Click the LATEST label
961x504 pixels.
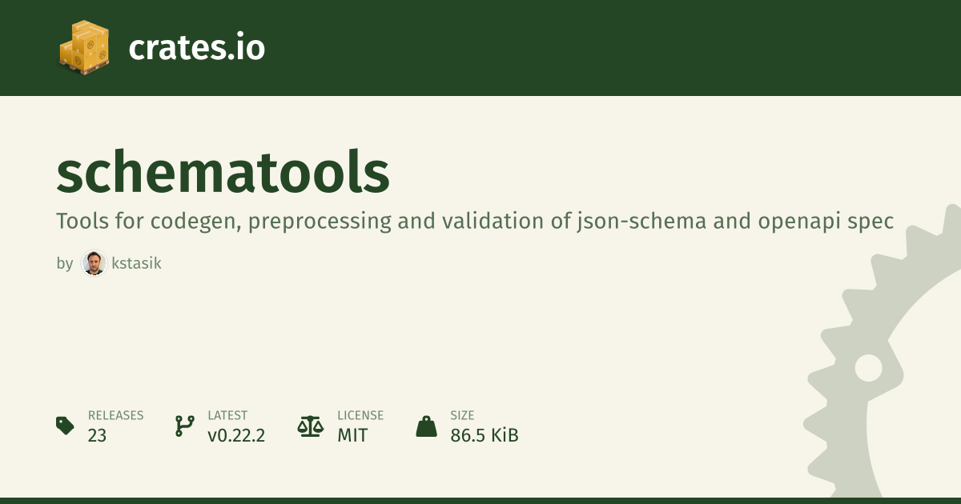coord(227,415)
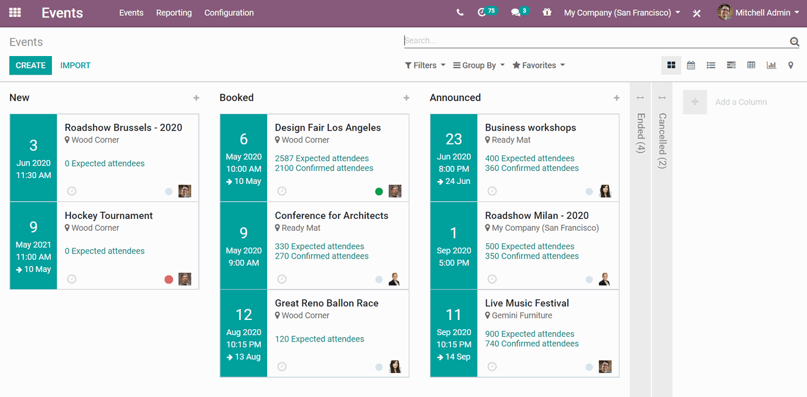Switch to the Pivot view
The image size is (807, 397).
click(x=751, y=65)
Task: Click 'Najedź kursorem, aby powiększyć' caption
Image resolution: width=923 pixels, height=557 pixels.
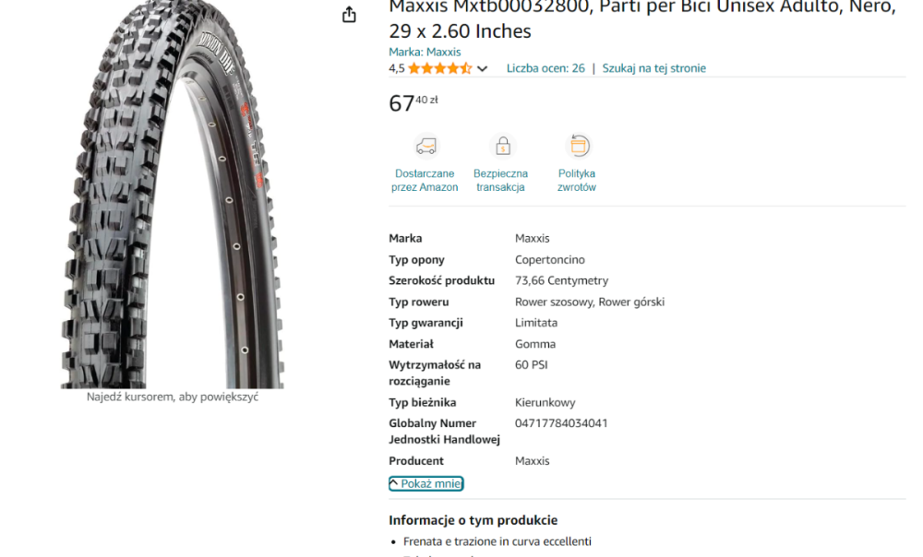Action: (173, 397)
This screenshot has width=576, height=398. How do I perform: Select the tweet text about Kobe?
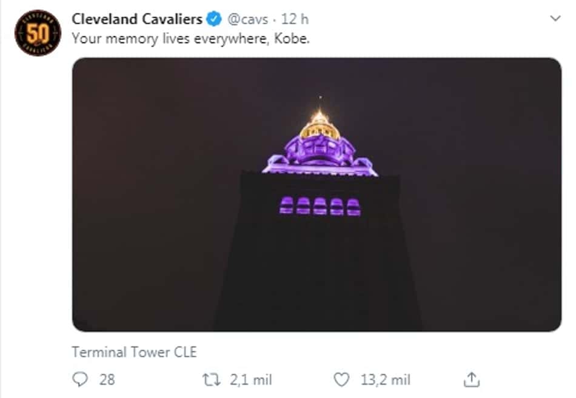point(190,39)
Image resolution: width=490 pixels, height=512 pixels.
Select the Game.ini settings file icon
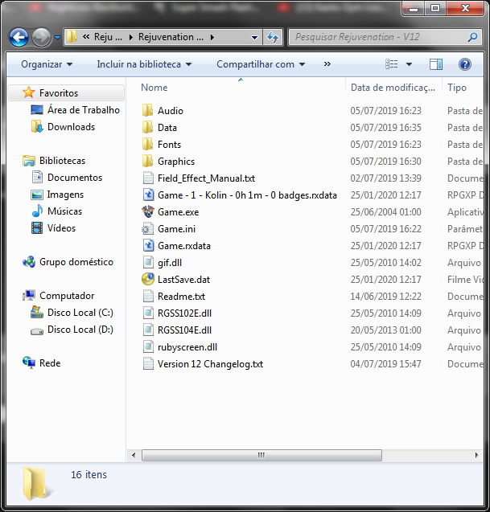point(147,229)
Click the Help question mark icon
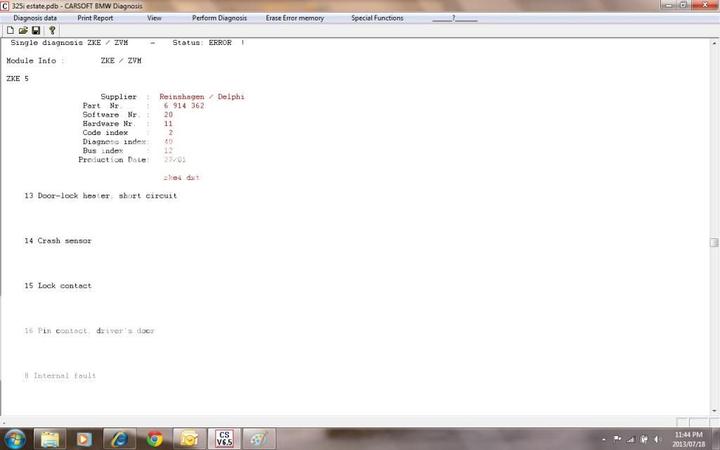This screenshot has width=720, height=450. point(51,30)
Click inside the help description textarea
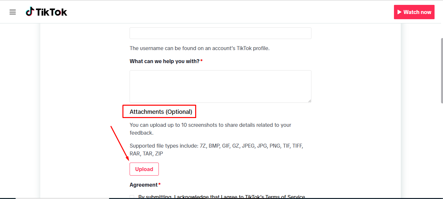The height and width of the screenshot is (199, 443). coord(220,86)
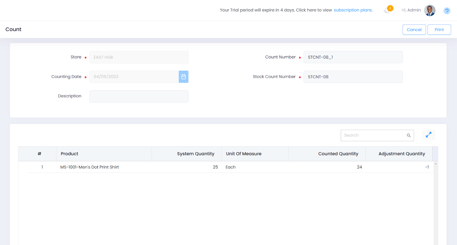Screen dimensions: 457x245
Task: Click the Store field
Action: 139,57
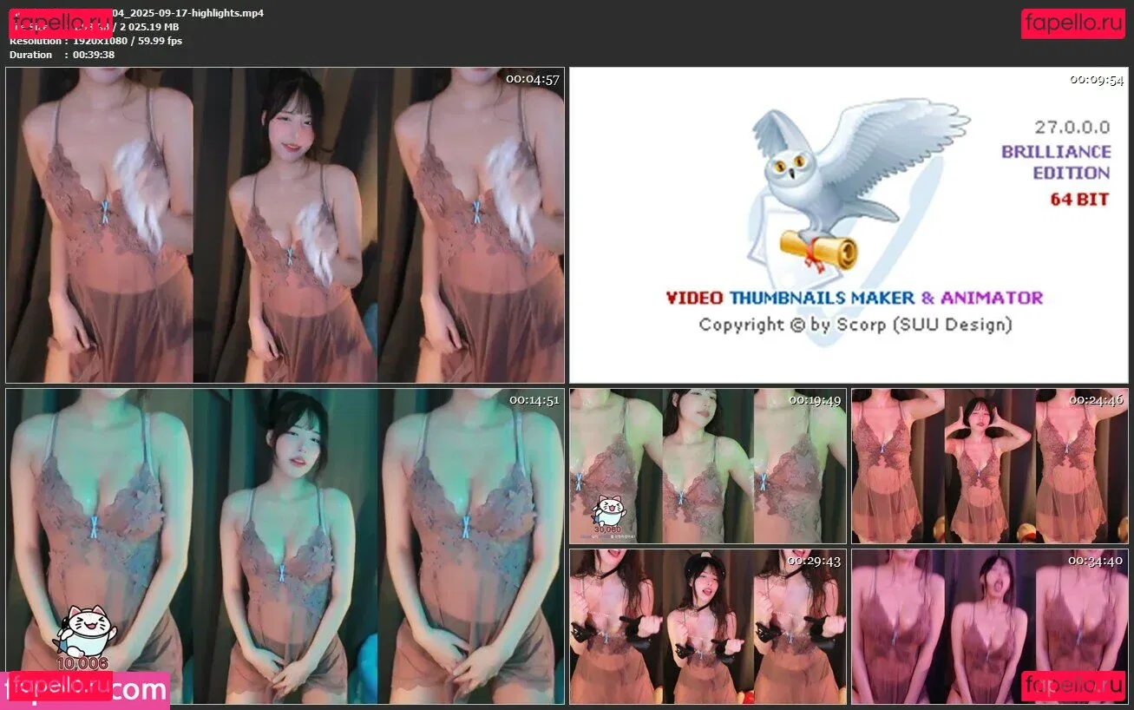Click the fapello.ru watermark at top right
Viewport: 1134px width, 710px height.
coord(1072,23)
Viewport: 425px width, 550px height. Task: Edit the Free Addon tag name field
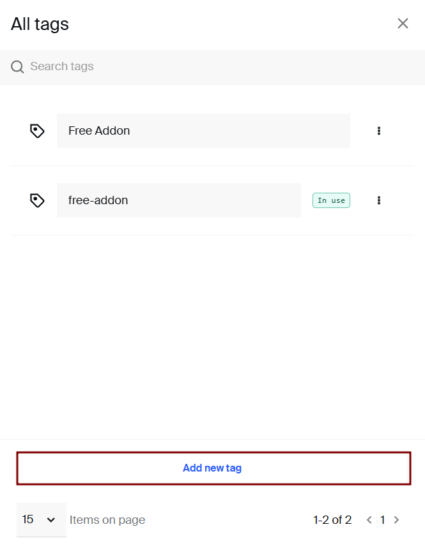[x=203, y=131]
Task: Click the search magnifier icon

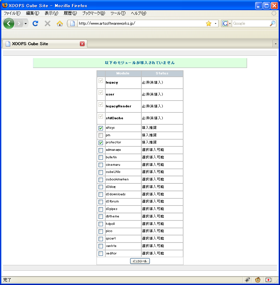Action: pyautogui.click(x=272, y=23)
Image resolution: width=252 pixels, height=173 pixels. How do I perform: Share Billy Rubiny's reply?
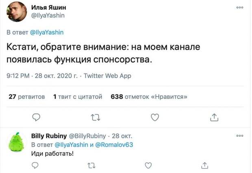coord(205,165)
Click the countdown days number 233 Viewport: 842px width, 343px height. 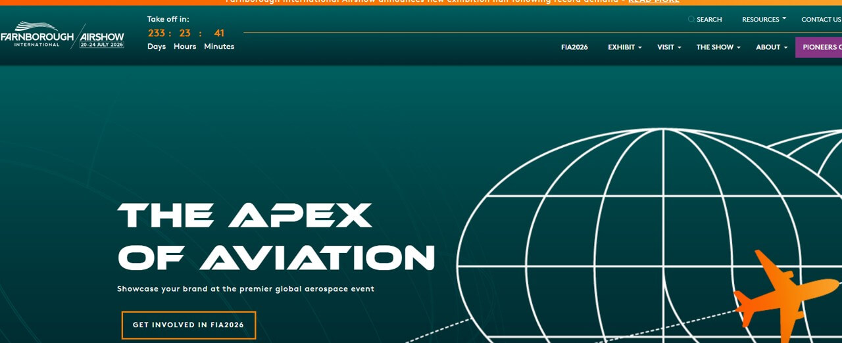(157, 33)
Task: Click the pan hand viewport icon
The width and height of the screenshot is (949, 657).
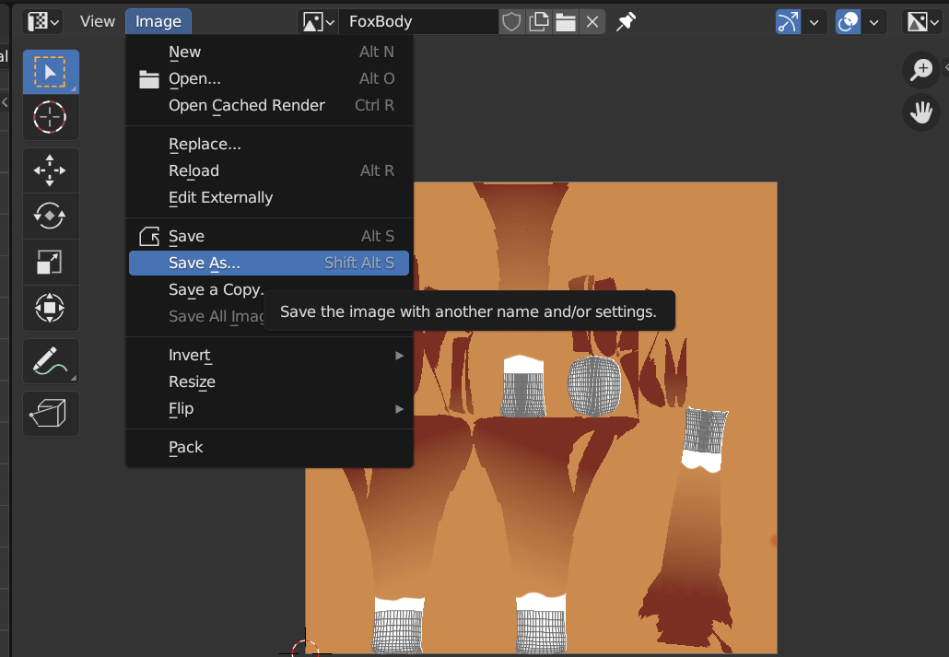Action: point(921,112)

· · · · ·

[YOUR OBJECTIVE] Return exactly the lines from the one with "Task: Click the pan hand viewport icon" through the last line of the entries above, both ends included. No pictures may appear in the copy.

[ANSWER FOR THE TASK]
Task: Click the pan hand viewport icon
The width and height of the screenshot is (949, 657).
Action: point(921,112)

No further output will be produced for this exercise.